Les Londoniens juifs haredim s'initient au Krav Maga face à la recrudescence des actes antisémites
Alors que les incidents antisémites et les inquiétudes liées à la sécurité personnelle ne cessent de croître à Londres, un ancien soldat israélien enseigne le Krav Maga (un système d’autodéfense israélien) aux membres de la communauté juive haredi de la ville, leur donnant ainsi les moyens de se défendre tout en préservant le mode de vie particulier de leur communauté.
Keinan David, qui a grandi en Afrique du Sud avant de faire son alya en Israël à l’âge de 18 ans, a appris le Krav Maga pendant son service au sein des Forces de défense israéliennes (Tsahal). Vivant désormais à Londres, il dirige un club de fitness et d’arts martiaux spécialement adapté à la communauté haredi, où, selon lui, la demande en matière de formation à l’autodéfense ne cesse de croître.
« Quand je marche dans les rues de Londres, je pourrais passer pour n’importe qui. Personne ne sait que je suis juif, mais les juifs haredim constituent une cible évidente pour les antisémites, et mon objectif est de leur apprendre à se protéger », a déclaré David.
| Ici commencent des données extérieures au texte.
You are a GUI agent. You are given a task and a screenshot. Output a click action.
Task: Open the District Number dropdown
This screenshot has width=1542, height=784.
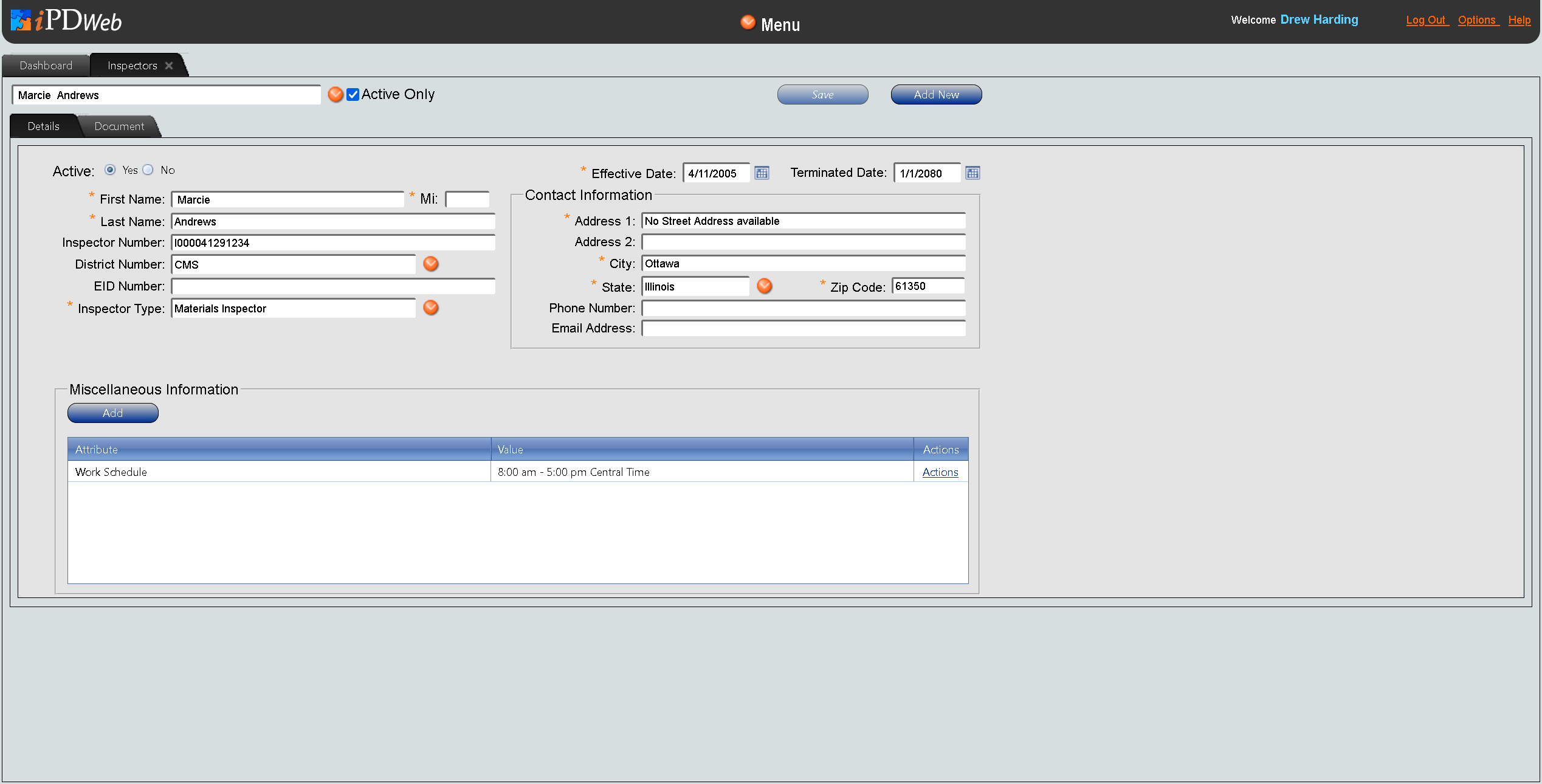tap(431, 264)
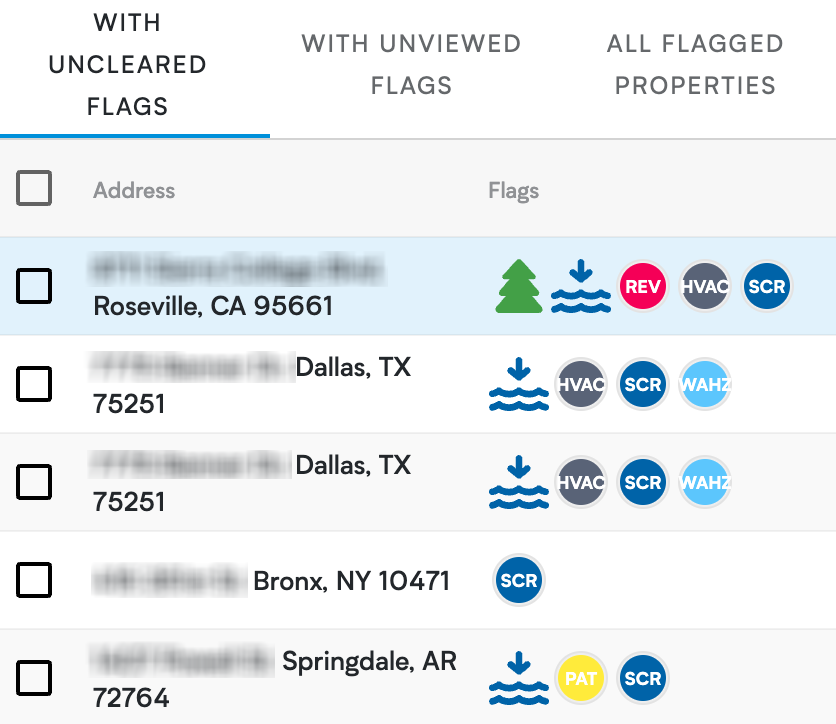
Task: Click SCR badge in the Roseville row
Action: click(767, 286)
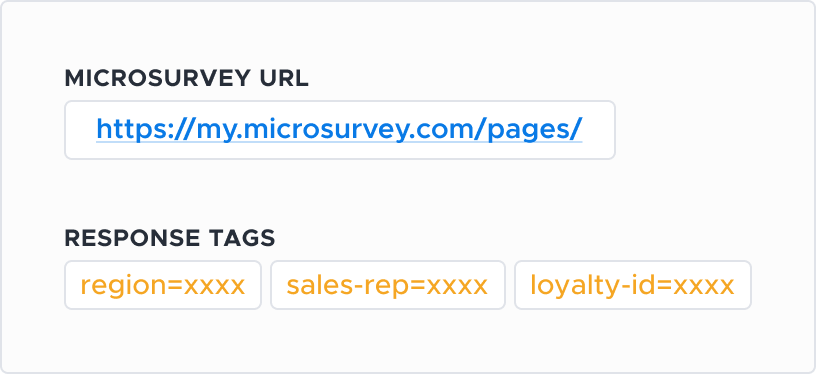Focus the Microsurvey URL input box
The image size is (816, 374).
(x=340, y=130)
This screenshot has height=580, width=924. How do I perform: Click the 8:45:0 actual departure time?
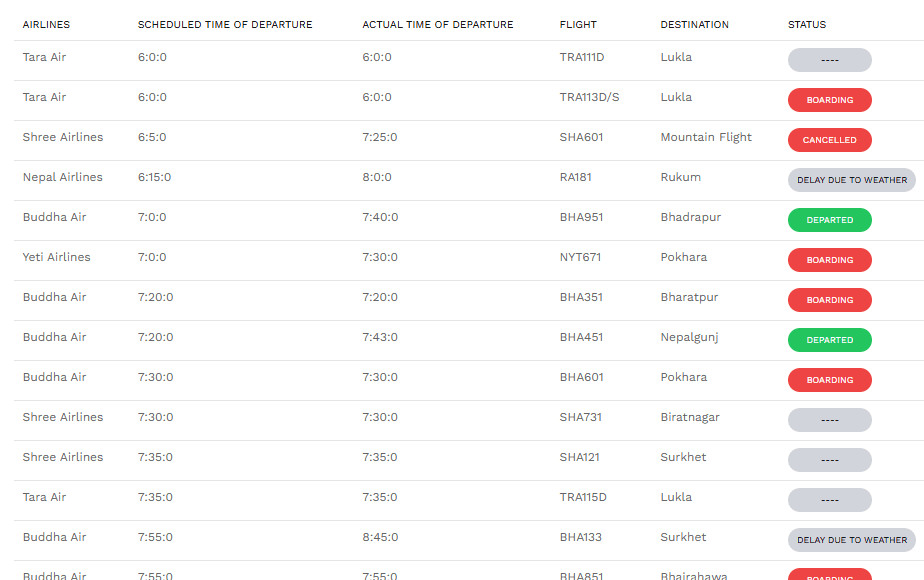click(380, 537)
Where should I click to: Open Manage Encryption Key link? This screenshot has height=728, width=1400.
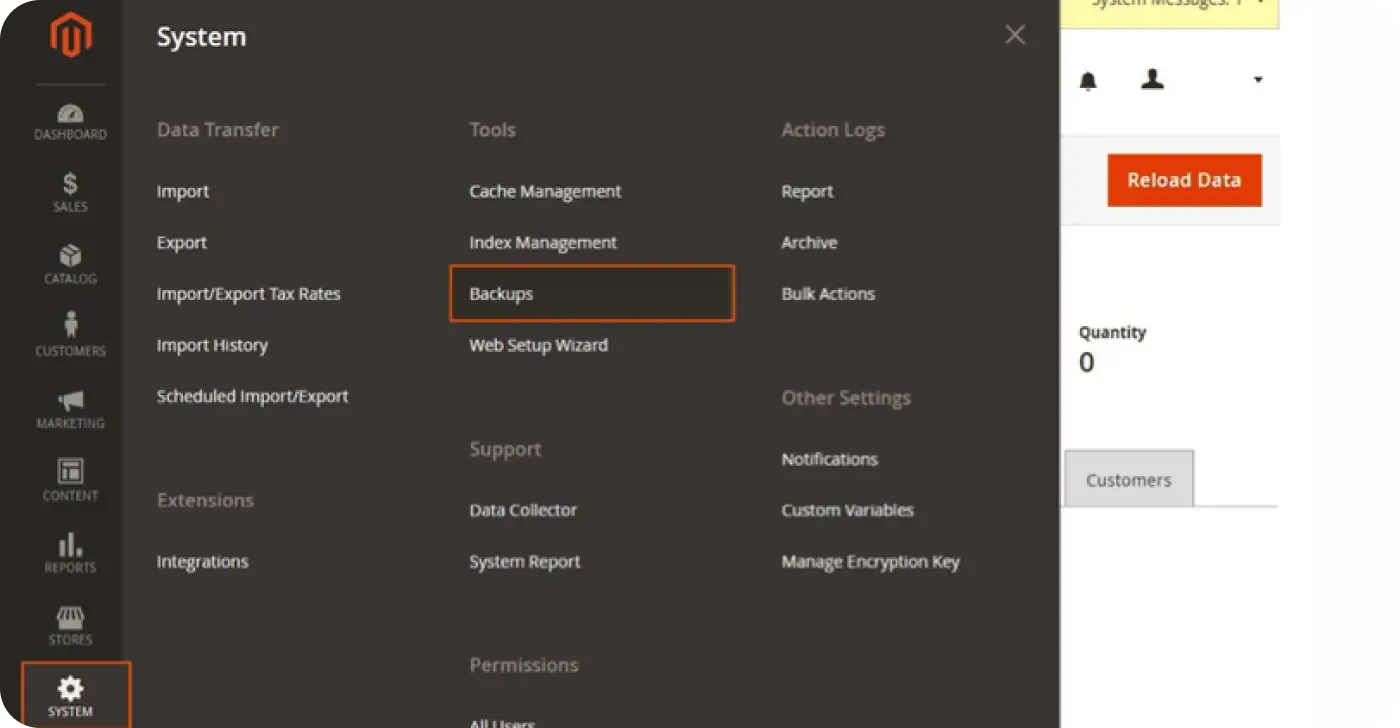point(870,562)
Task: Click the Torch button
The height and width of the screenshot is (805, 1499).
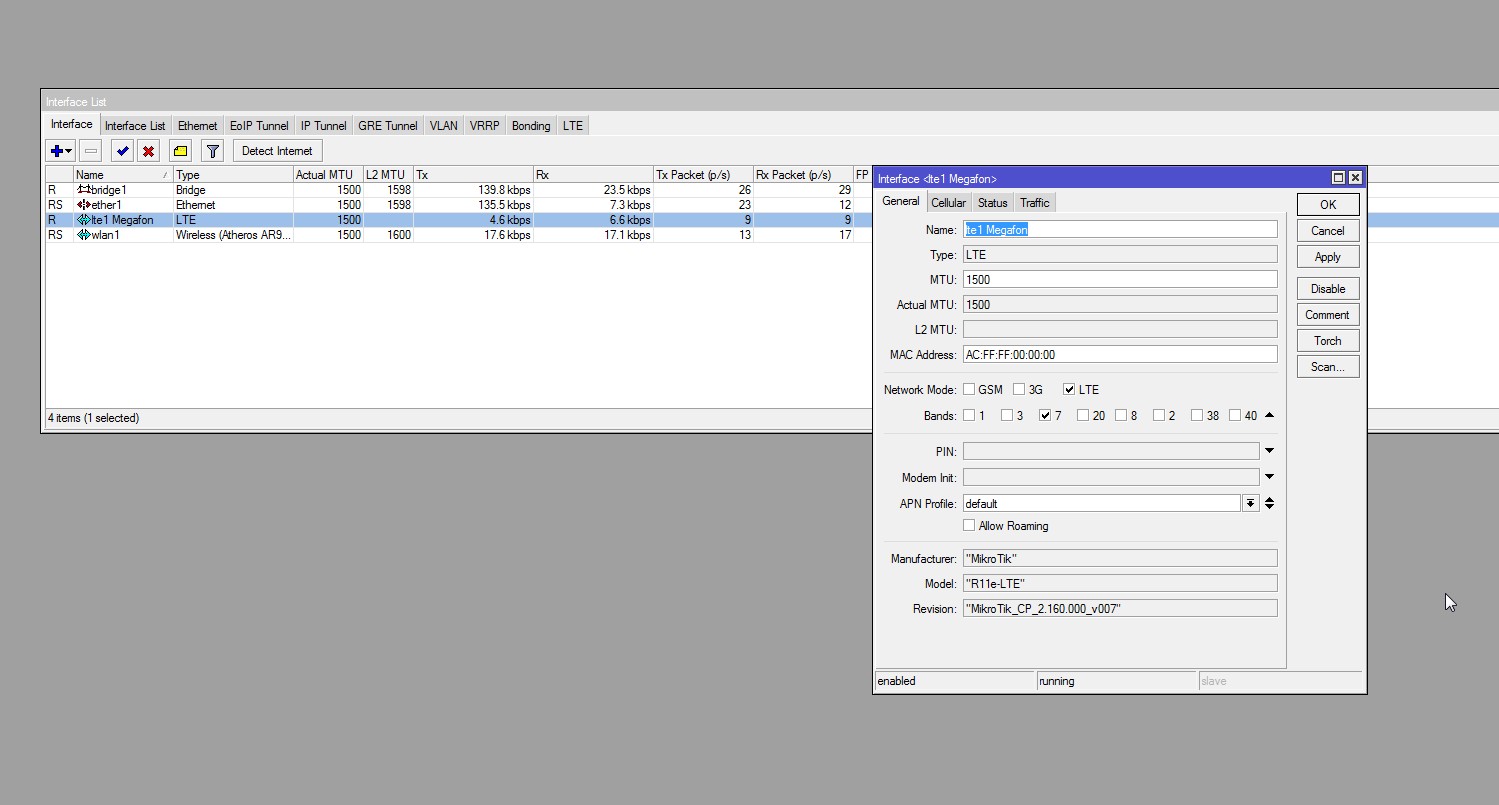Action: [1328, 341]
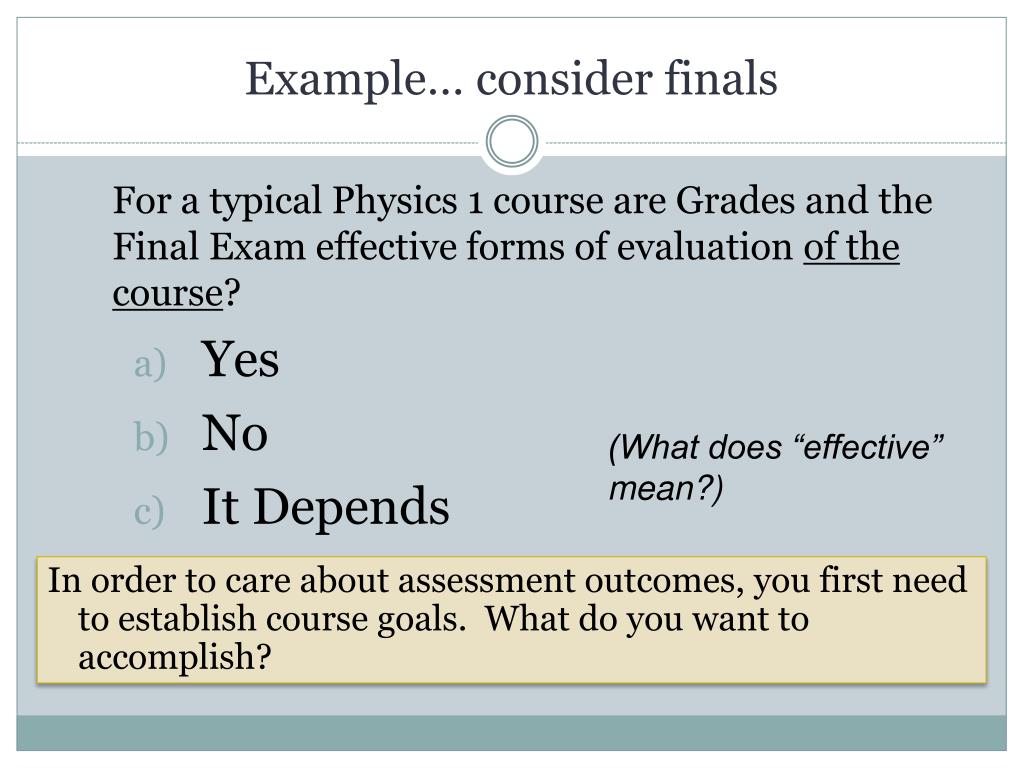Click the word "mean?)" in the italic note
Screen dimensions: 1024x768
(665, 489)
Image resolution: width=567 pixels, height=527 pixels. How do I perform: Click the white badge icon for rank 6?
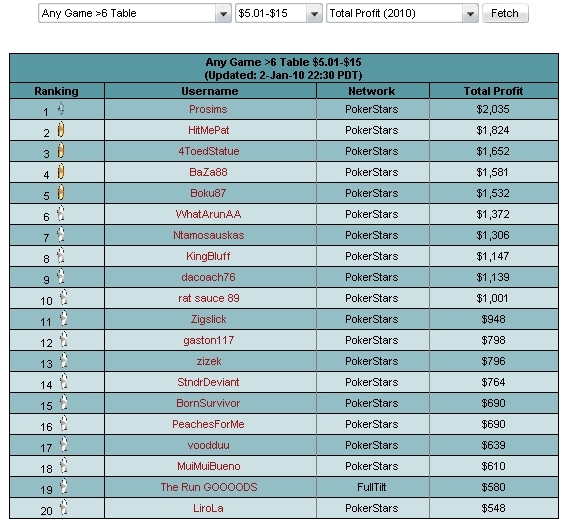click(x=61, y=213)
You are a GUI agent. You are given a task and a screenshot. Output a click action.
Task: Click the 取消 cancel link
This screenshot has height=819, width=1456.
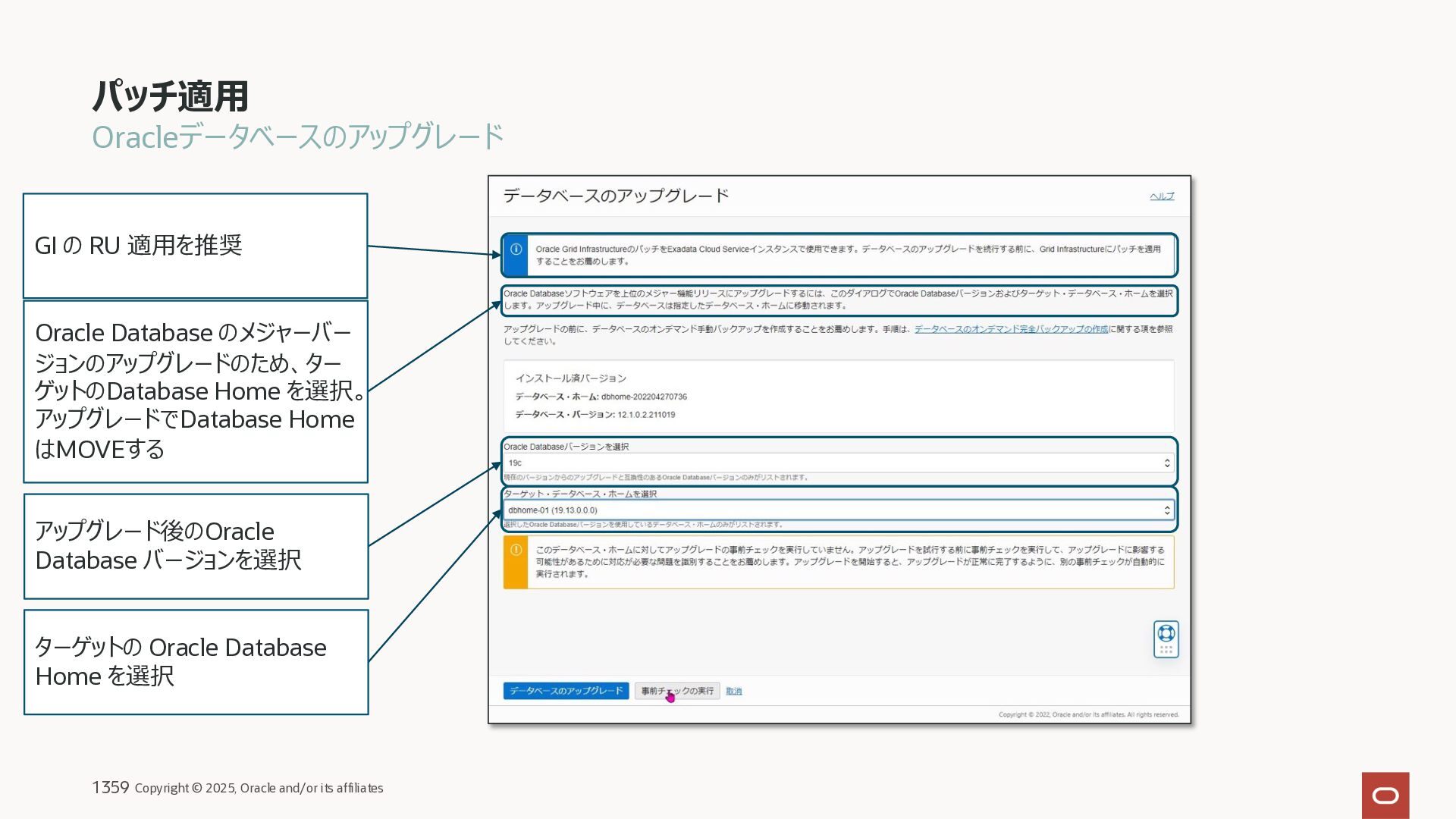tap(733, 691)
« J’ai un club entièrement dédié à la communauté haredi, avec toutes les adaptations et les nuances que cela implique », a-t-il ajouté. « Il faut du temps pour les atteindre, les convaincre que c’est important et leur donner les outils nécessaires, mais je constate le changement et l’envie d’apprendre. Cela prend de l’ampleur. »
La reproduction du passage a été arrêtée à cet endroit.